Activity | Using the listing below, print the line that contains "The image size is (1080, 637)." and each line after it, exactly as shown, through the final one.
# # # # #
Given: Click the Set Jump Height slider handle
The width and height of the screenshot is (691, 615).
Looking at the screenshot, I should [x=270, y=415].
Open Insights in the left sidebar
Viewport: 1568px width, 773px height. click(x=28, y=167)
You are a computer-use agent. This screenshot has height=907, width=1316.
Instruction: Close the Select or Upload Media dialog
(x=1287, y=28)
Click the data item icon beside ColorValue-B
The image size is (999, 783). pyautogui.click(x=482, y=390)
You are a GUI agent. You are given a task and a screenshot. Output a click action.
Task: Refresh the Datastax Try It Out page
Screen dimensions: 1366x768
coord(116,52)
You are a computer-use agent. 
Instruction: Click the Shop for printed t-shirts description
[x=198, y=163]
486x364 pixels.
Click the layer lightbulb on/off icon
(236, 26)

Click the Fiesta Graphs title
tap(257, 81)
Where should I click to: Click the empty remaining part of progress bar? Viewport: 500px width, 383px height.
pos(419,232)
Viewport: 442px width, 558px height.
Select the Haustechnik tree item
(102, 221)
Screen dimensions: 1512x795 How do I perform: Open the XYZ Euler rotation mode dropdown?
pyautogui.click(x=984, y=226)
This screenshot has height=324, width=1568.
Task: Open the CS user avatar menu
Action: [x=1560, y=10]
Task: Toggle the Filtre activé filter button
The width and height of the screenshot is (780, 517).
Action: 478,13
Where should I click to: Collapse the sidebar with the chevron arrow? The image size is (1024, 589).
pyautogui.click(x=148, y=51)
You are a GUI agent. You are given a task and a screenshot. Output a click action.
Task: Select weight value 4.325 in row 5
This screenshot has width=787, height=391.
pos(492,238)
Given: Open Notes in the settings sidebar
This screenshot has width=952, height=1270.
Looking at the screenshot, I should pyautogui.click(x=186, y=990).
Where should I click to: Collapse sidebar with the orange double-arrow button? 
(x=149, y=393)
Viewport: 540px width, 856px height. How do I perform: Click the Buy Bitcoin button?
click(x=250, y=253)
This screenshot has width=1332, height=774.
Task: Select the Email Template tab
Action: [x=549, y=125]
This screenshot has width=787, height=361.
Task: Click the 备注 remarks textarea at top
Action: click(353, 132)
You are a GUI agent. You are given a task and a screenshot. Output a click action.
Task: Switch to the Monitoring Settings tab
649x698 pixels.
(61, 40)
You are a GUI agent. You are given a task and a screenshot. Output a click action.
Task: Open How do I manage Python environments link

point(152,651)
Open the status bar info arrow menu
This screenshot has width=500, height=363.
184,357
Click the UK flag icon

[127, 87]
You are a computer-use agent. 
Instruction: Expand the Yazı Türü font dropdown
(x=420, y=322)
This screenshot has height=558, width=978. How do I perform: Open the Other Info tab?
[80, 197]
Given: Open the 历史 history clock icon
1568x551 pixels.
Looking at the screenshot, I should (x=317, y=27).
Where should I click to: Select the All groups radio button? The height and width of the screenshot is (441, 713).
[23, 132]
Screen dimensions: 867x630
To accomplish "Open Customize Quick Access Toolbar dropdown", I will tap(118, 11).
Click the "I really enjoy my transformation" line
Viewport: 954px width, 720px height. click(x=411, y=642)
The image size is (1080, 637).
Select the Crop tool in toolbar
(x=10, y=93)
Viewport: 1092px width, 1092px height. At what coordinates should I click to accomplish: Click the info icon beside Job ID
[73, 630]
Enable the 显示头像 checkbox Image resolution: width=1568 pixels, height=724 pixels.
# # # # #
Task answer |
The image size is (1080, 637).
Select the Crop tool in toolbar
(x=10, y=93)
Viewport: 1092px width, 1092px height. At what coordinates should I click to accomplish: Click the info icon beside Job ID
[73, 630]
Enable the 显示头像 checkbox Image resolution: width=1568 pixels, height=724 pixels.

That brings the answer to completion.